Trading passion for sorrow and squalor, Bebe's gaze slowly fell back down the back of the bridge and cast off into the barely lit shapes and shadows of what had become of Staten Island ever since the Devil was delivered back to Hell. The whole place seemed plunged into darkness and tonight the contrast appeared to be all the more obvious. Did she really want to go back to the Dagger? What was left for her there? Logan? Not likely.
"Come on," she says to the other lost soul still lingering somewhere over her shoulder. "Do you have someplace to stay?" Perhaps this was an inquiry for her own sake, should she have forsaken her own accommodations prior to her trip to the bridge… or, maybe it was an offer in the face of absence, should he so desire to tether himself for an extended dose of déjà vu for what was left of the evening…
John's heart lurches in his chest, brows creasing together as he looks out towards the glow on the horizon, then back to Bebe with a puzzled stare. "I— " his heart skips a beat, "Sort… of?" His place to stay is currently mere blocks away from that raging inferno, but he has enough faith in Edward's predictions to assume the fires won't reach the hideout, but the smoke and the ash and having to be around those people—
"Actually," John's lips downturn into a frown, and he takes a hesitant step away from Bebe, tucking hands into pockets as shoulders roll forward. "I— guess not, really. Ah— where do you," one brow rises higher than the other, looking around the empty confines of the bridge and back to Bebe, "do you live here?" Of course, pretty girls live under bridges like trolls.
"I wouldn't exactly call it living," she says with her first few steps already dedicated to a path that will lead them both back down into the darkness. "I work for someone here." Technically two. She's skillfully trying to avoid owning up to the fact that, yes, she is a whore. The badge that comes with her occupation isn't one she's inclined to wear proudly.
"I know a place we can stay, though.
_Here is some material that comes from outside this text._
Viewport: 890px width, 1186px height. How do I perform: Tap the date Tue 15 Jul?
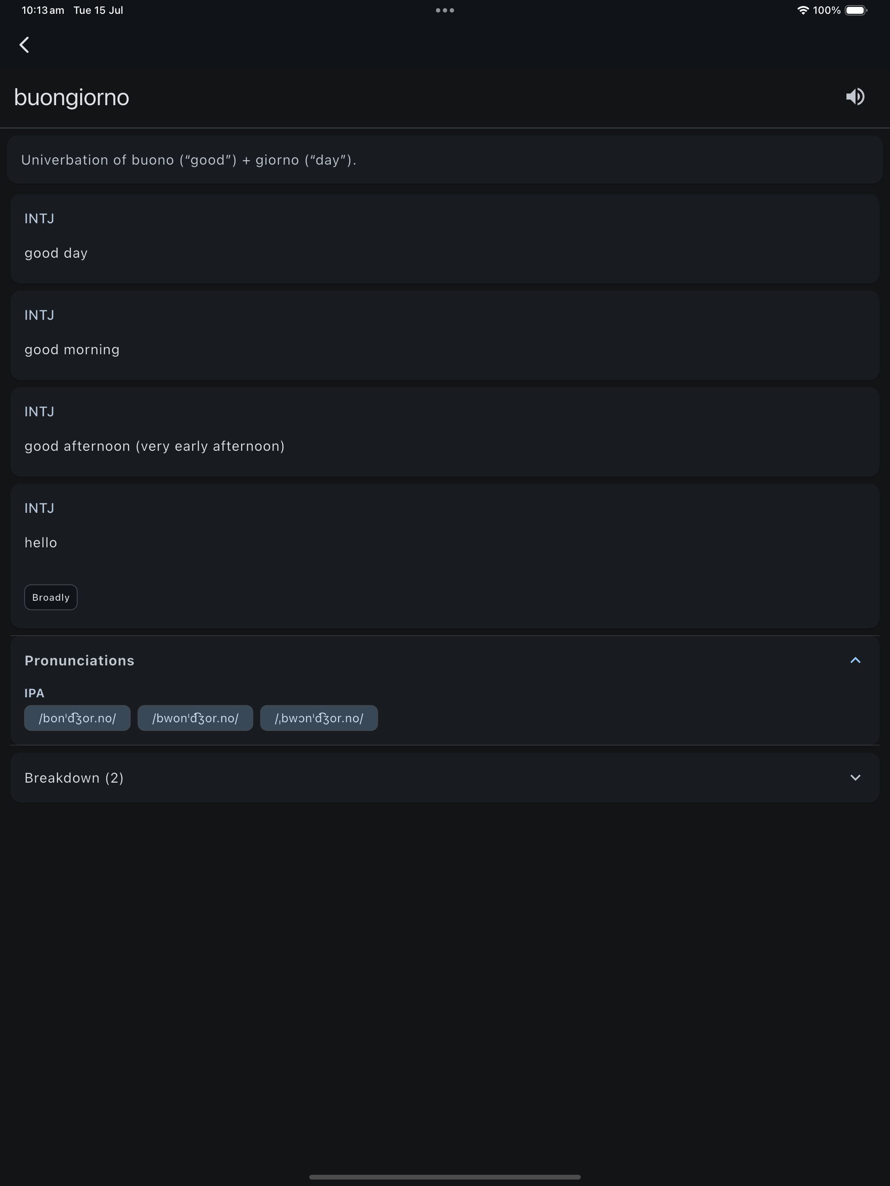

Out of the way. Quiet." No one to hear you scream. While Bebe may be walking away from the edge of a watery grave, she hasn't quite committed to giving up the ghost — or, at least, the prospect of becoming one. If John just so happened to be precisely the kind of man he claimed he wasn't and sorted out strangling her in her sleep… well then… that was a risk she was more than willing to take.